[Start Data]
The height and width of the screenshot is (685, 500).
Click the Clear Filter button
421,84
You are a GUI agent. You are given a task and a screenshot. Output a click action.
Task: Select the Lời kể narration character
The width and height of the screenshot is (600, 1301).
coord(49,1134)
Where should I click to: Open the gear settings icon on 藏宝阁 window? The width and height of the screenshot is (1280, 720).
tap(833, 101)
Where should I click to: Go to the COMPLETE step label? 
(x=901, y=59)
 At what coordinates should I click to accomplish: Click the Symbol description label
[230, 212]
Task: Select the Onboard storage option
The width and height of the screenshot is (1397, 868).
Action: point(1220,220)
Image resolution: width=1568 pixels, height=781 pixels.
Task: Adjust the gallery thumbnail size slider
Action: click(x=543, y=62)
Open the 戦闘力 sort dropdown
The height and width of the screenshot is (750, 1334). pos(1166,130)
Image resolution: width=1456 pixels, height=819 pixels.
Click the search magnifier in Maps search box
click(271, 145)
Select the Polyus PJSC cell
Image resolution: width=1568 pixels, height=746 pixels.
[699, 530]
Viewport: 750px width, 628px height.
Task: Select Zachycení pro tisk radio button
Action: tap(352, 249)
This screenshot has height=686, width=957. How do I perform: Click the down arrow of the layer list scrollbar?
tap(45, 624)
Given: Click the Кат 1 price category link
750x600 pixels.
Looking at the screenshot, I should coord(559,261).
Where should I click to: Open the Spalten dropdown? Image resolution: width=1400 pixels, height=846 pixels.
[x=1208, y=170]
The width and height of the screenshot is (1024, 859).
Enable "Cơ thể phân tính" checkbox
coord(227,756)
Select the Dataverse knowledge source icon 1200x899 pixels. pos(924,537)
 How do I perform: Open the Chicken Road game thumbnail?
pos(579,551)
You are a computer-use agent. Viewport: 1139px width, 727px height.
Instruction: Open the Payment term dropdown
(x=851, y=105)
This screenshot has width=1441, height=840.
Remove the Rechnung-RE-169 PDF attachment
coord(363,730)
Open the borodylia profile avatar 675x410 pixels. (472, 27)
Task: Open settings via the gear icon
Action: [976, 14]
[End Data]
## Your goal
Transcribe every line of the saved data entries above, character for character.

## Full answer
The height and width of the screenshot is (685, 500).
Click the Clear Filter button
421,84
You are a GUI agent. You are given a task and a screenshot. Output a click action.
Task: Select the Lời kể narration character
The width and height of the screenshot is (600, 1301).
coord(49,1134)
Where should I click to: Open the gear settings icon on 藏宝阁 window? The width and height of the screenshot is (1280, 720).
tap(833, 101)
Where should I click to: Go to the COMPLETE step label? 
(x=901, y=59)
 At what coordinates should I click to accomplish: Click the Symbol description label
[230, 212]
Task: Select the Onboard storage option
The width and height of the screenshot is (1397, 868).
Action: point(1220,220)
Image resolution: width=1568 pixels, height=781 pixels.
Task: Adjust the gallery thumbnail size slider
Action: click(x=543, y=62)
Open the 戦闘力 sort dropdown
The height and width of the screenshot is (750, 1334). pos(1166,130)
Image resolution: width=1456 pixels, height=819 pixels.
Click the search magnifier in Maps search box
click(271, 145)
Select the Polyus PJSC cell
Image resolution: width=1568 pixels, height=746 pixels.
[699, 530]
Viewport: 750px width, 628px height.
Task: Select Zachycení pro tisk radio button
Action: tap(352, 249)
This screenshot has height=686, width=957. How do I perform: Click the down arrow of the layer list scrollbar?
tap(45, 624)
Given: Click the Кат 1 price category link
750x600 pixels.
Looking at the screenshot, I should coord(559,261).
Where should I click to: Open the Spalten dropdown? Image resolution: width=1400 pixels, height=846 pixels.
[x=1208, y=170]
The width and height of the screenshot is (1024, 859).
Enable "Cơ thể phân tính" checkbox
coord(227,756)
Select the Dataverse knowledge source icon 1200x899 pixels. pos(924,537)
 How do I perform: Open the Chicken Road game thumbnail?
pos(579,551)
You are a computer-use agent. Viewport: 1139px width, 727px height.
Instruction: Open the Payment term dropdown
(x=851, y=105)
This screenshot has width=1441, height=840.
Remove the Rechnung-RE-169 PDF attachment
coord(363,730)
Open the borodylia profile avatar 675x410 pixels. (472, 27)
Task: Open settings via the gear icon
Action: [976, 14]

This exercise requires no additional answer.